Components of Strategic Clarity [Strategic Perspectives on Long-term AI Governance, #2]

MMMaas

This is post 2 of an in-progress draft report called Strategic Perspectives on Long-term AI Governance (see sequence).

Over the last 5 years since the appearance of Allan Dafoe’s research agenda, there have been many developments in the field of Long-Term AI Governance. However, the field is still young and remains open-ended.

Working definitions

There is uncertainty over key terms within the field, around both different types of advanced AI, and the practice and field of AI governance. Both have seen different definitions [see Appendix 1].

For this discussion, I define Transformative AI as:

“AI systems that have extreme and practically irreversible effects on the long-term trajectory of society, including disruption comparable to the industrial revolution, and/or potential existential risks.”

I define the field of Long-term AI Governance as:

“The study and shaping of local and global governance systems—including norms, policies, laws, processes, politics, and institutions—that affect the research, development, deployment, and use of existing and future AI systems in ways that positively shape societal outcomes into the long-term future.”

I define a Strategic Perspective as:

"A cluster of correlated views on long-term AI governance, encompassing (1) broadly shared assumptions about the key technical and governance parameters of the challenge; (2) a loose theory of victory or impact story about what solving this problem would look like; (3) a set of historical analogies to provide comparison, grounding, inspiration, or guidance; (4) a set of intermediate strategic goals to be pursued, and near-term interventions or actions that contribute to reaching them;”

Challenges for Long-term AI Governance

The Long-term AI Governance community faces a series of challenges. It remains an incipient field with a small pool of active researchers from just a handful of institutions. It remains at least partially pre-paradigmatic, with underdeveloped or unpursued research lines. There are challenges around intra-community legibility, with many researchers not aware of what others are working on; - or understanding what are the assumptions, views, or cruxes that drive different people’s choices about what to research and investigate.

In search of strategic clarity

The lack of clarity is a problem, because the community of Long-term AI Governance identifies strongly as an impact-focused project.

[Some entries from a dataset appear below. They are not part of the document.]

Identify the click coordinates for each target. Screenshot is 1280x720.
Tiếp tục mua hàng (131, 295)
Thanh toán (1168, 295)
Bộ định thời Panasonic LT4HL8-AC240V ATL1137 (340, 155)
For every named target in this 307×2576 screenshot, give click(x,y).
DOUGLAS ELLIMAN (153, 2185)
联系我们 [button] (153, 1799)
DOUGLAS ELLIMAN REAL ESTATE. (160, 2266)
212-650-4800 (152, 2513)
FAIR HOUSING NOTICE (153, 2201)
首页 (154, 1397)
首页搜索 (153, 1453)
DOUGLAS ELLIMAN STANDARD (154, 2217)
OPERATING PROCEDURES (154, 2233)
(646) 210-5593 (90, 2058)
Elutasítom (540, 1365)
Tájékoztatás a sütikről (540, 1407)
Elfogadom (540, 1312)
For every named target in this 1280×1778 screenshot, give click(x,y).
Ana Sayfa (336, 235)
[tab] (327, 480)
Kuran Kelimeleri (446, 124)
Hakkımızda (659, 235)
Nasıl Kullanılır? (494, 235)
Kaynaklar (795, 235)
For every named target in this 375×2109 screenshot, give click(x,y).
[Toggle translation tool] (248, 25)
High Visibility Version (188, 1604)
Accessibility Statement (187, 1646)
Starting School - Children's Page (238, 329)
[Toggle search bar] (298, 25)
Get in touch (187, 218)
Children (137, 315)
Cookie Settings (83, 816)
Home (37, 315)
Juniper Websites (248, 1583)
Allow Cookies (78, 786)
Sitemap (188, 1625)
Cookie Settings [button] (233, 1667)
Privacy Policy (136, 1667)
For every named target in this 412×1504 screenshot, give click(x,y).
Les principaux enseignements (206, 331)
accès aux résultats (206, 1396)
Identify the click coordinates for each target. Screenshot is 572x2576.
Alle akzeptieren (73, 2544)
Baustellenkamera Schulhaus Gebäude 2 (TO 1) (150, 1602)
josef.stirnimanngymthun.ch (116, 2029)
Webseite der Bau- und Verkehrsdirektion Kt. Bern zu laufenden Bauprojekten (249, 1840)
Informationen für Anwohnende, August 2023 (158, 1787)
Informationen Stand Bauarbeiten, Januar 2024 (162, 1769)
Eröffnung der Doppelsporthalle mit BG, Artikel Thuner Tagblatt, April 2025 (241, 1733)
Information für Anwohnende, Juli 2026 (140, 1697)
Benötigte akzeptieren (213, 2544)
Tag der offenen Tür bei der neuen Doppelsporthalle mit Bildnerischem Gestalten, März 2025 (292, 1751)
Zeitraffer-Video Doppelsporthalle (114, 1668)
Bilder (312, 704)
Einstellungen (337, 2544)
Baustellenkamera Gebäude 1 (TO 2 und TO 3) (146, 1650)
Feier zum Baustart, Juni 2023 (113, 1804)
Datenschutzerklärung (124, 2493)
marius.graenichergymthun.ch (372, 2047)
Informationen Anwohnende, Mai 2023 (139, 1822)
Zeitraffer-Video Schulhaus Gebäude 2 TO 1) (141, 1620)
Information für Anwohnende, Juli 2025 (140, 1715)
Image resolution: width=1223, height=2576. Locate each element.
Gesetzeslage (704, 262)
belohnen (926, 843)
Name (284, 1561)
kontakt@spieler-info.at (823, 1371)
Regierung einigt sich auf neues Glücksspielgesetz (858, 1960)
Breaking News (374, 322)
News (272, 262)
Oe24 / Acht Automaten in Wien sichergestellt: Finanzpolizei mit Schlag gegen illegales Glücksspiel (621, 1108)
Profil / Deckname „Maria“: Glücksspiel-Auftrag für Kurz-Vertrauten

We are not just intellectually curious about advanced AI; we are motivated to find ways to make this future go well.

However, as has been noted, the community lacks strategic clarity around which intermediate goals or policy actions should be pursued. Specifically, there is pervasive uncertainty not just about the technical landscape of TAI, but also about robust nearer-term activities or even goals for policy. As a consequence, various people have emphasized the importance of high-quality research to ‘disentangle’ the field, scope out key parameters for governance, and the identification of interventions that are robustly good.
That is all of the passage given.